In the example of link 510, the misinformation result 560 indicates that there is a high confidence level that the content in the article of the link 560 contains misinformation. Further, the misinformation result 560 indicates the category of the misinformation contained in the article. In this case, the category may be “click-bait.”
FIGS. 6A and 6B illustrate an example scenario of performing misinformation detection at an article website. Referring to FIG. 6A, a web browser 600 can include a misinformation detection feature to provide misinformation detection for websites accessed in the web browser 600.
In the example illustrated in FIG. 6A, the web browser 600 shows an example article 605 having a title “Report: Bots Now Make Up 43% of Social Media Executives” and a URL 608 of “www.misinformation.com/news.”

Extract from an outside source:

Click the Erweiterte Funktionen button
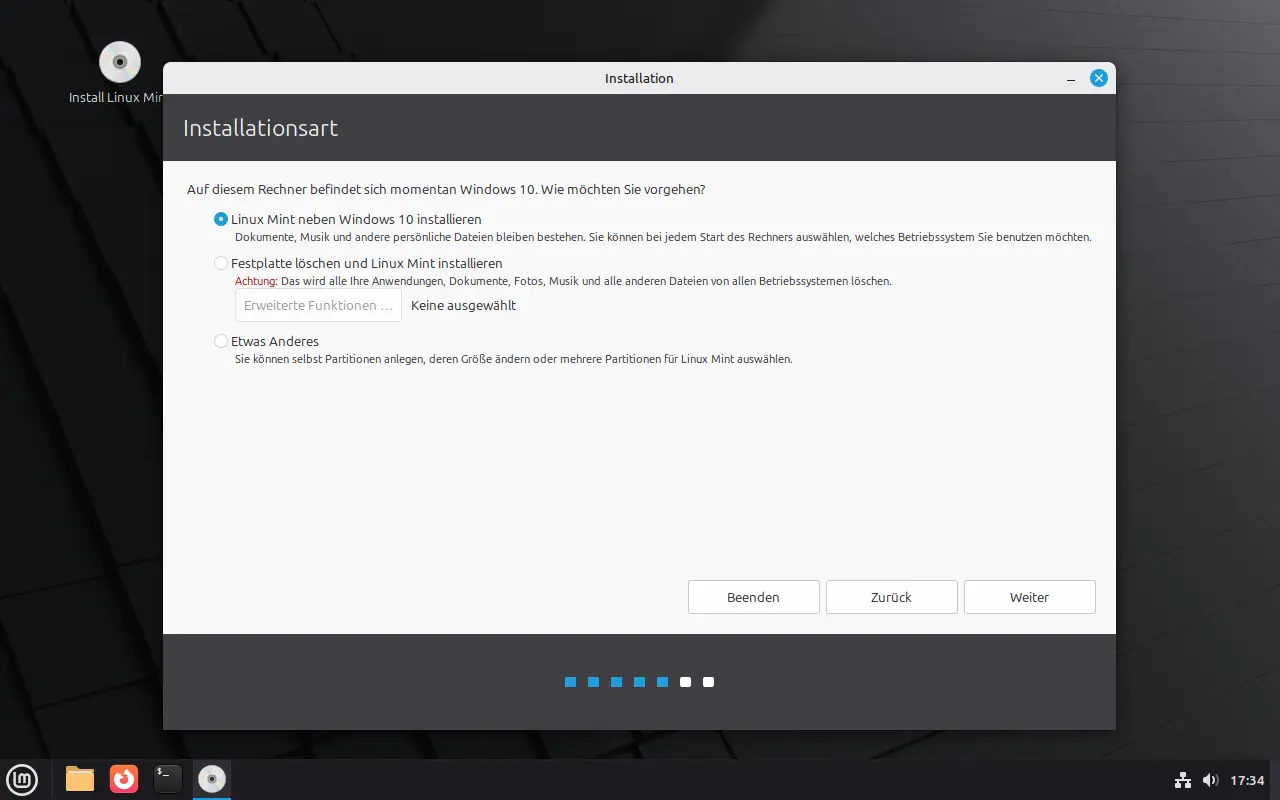The height and width of the screenshot is (800, 1280). (318, 306)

As the user is consuming the article 605, the user can request that misinformation detection be performed on the URL 608. As previously described, the user can request the misinformation detection a variety of ways, such as hovering over the link or selecting a command (e.g., a misinformation detection command 610). In some cases, selecting the misinformation detection command 610 can automatically provide misinformation results for each item. In other cases, selecting the misinformation detection command 610 allows the user to hover over a link to obtain the misinformation result.
The misinformation detection can be provided in the web browser 600 to help the user better understand the content they are consuming. As previously described, misinformation results of the misinformation detection do not block the article and are not a censorship of the articles. Further, the misinformation results are not a judgement of whether the item should or shouldn't be consumed. The misinformation results can provide an amount of criticality to consider when consuming the article, instead of accepting the article without thought.
Referring to FIG. 6B, the user selects (615) the misinformation detection command 610. In response to selecting (615) the misinformation detection command 610, misinformation detection can be performed for the URL 608 and a misinformation result 620 can be provided.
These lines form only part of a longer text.